Screen grounding listing
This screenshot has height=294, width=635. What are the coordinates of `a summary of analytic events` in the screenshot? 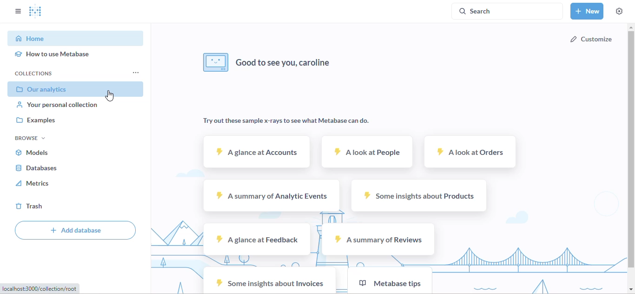 It's located at (273, 196).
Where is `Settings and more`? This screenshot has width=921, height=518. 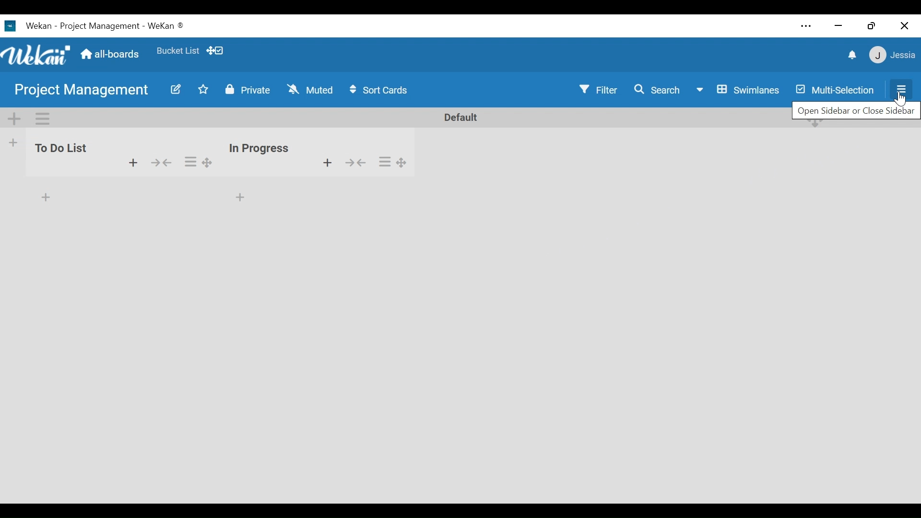
Settings and more is located at coordinates (807, 25).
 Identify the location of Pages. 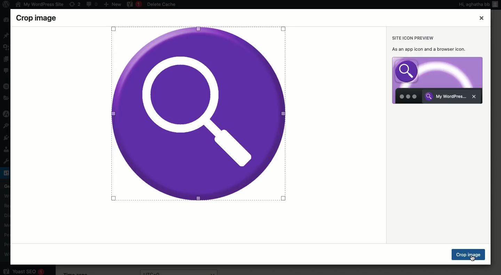
(6, 59).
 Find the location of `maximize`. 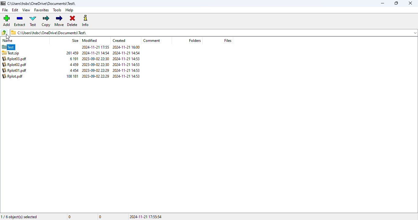

maximize is located at coordinates (396, 3).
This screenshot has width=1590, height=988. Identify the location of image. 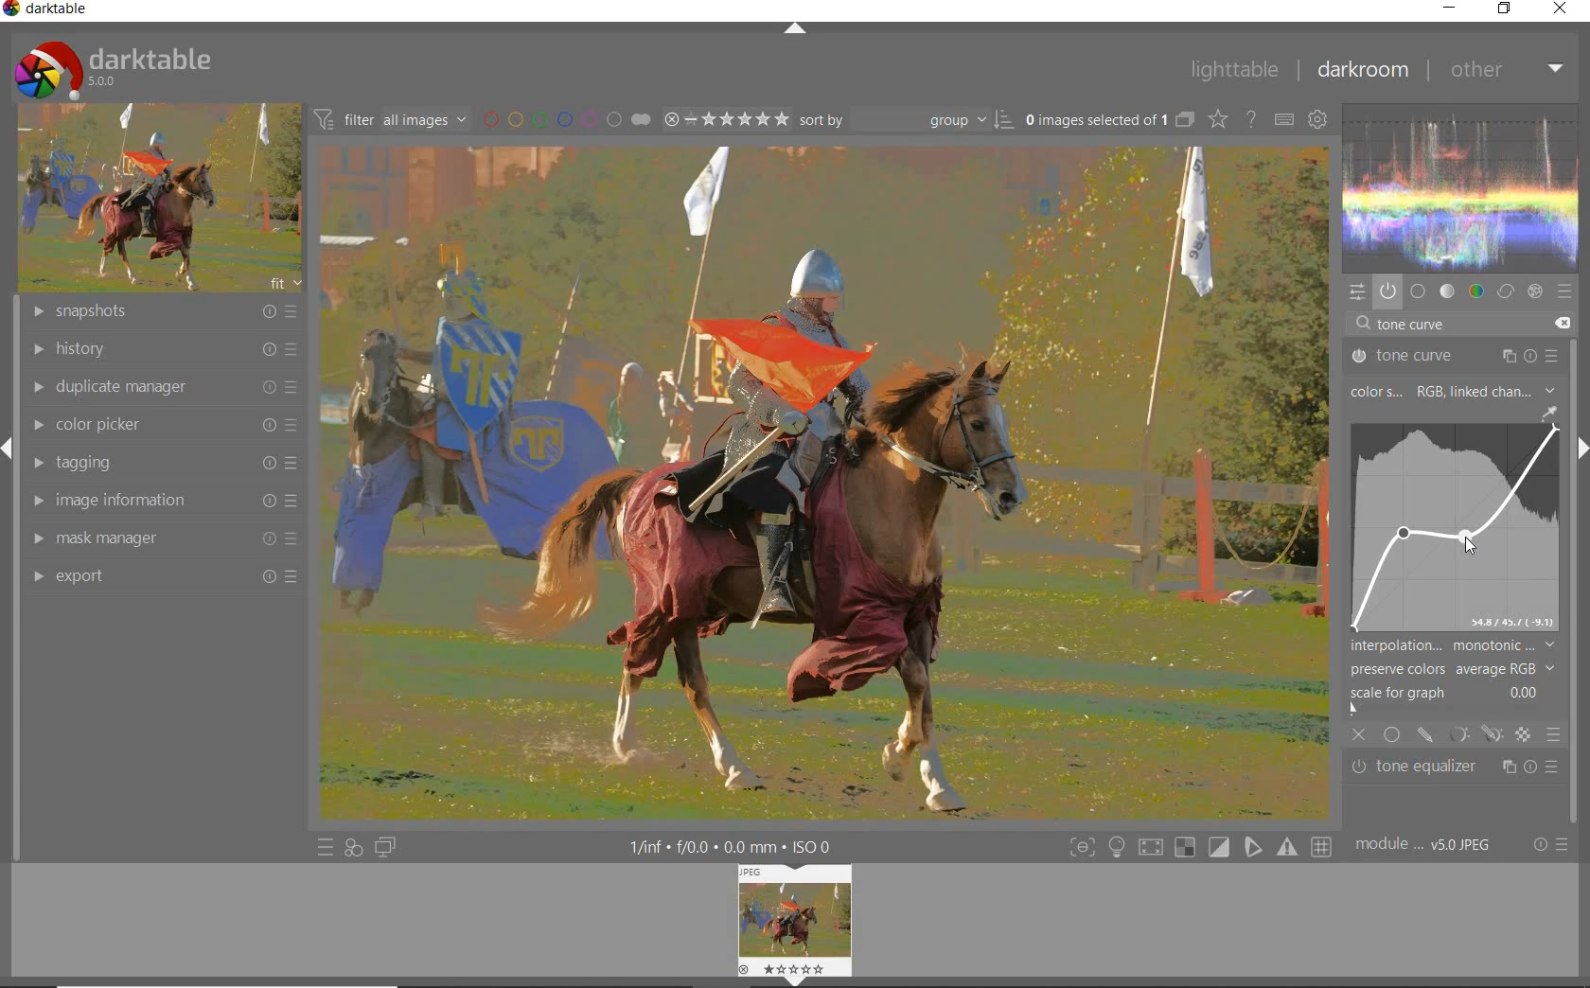
(155, 199).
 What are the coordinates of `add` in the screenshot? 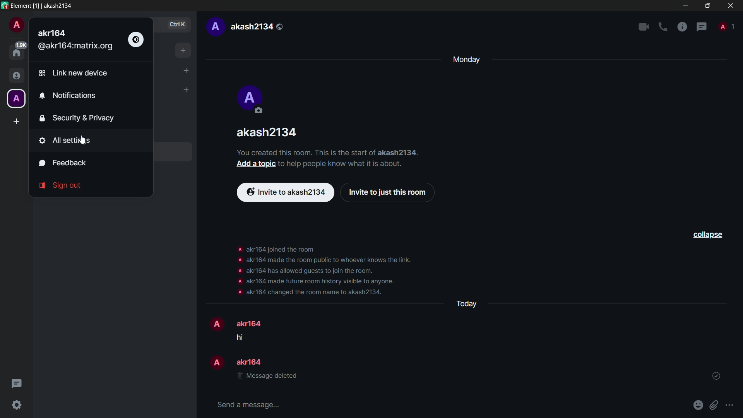 It's located at (184, 50).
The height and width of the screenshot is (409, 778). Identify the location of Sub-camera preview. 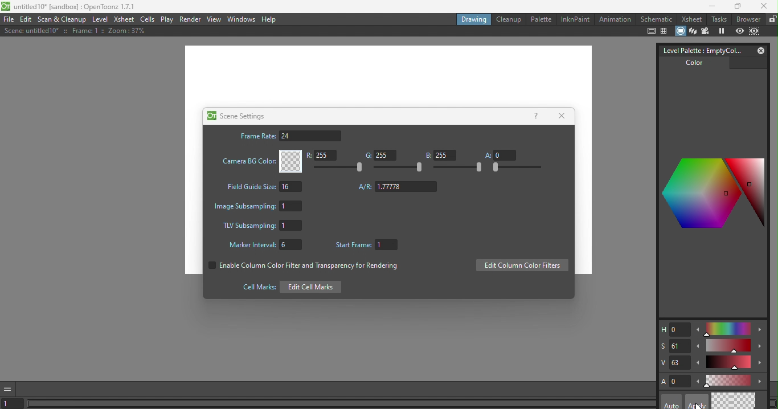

__WHAT TO PRODUCE__. Please rewrite the listing above, starting with the line containing "has width=921, height=518." and going on through the line containing "maximize is located at coordinates (396, 3).", with "Find the location of" replaced by "Locate" and everything else unchanged. Leave the pictures out of your answer.

__ANSWER IN FULL__.
Where is `Settings and more`? This screenshot has width=921, height=518. 
Settings and more is located at coordinates (807, 25).
 Identify the location of Pages. 
(6, 59).
 Locate `maximize`. 

maximize is located at coordinates (396, 3).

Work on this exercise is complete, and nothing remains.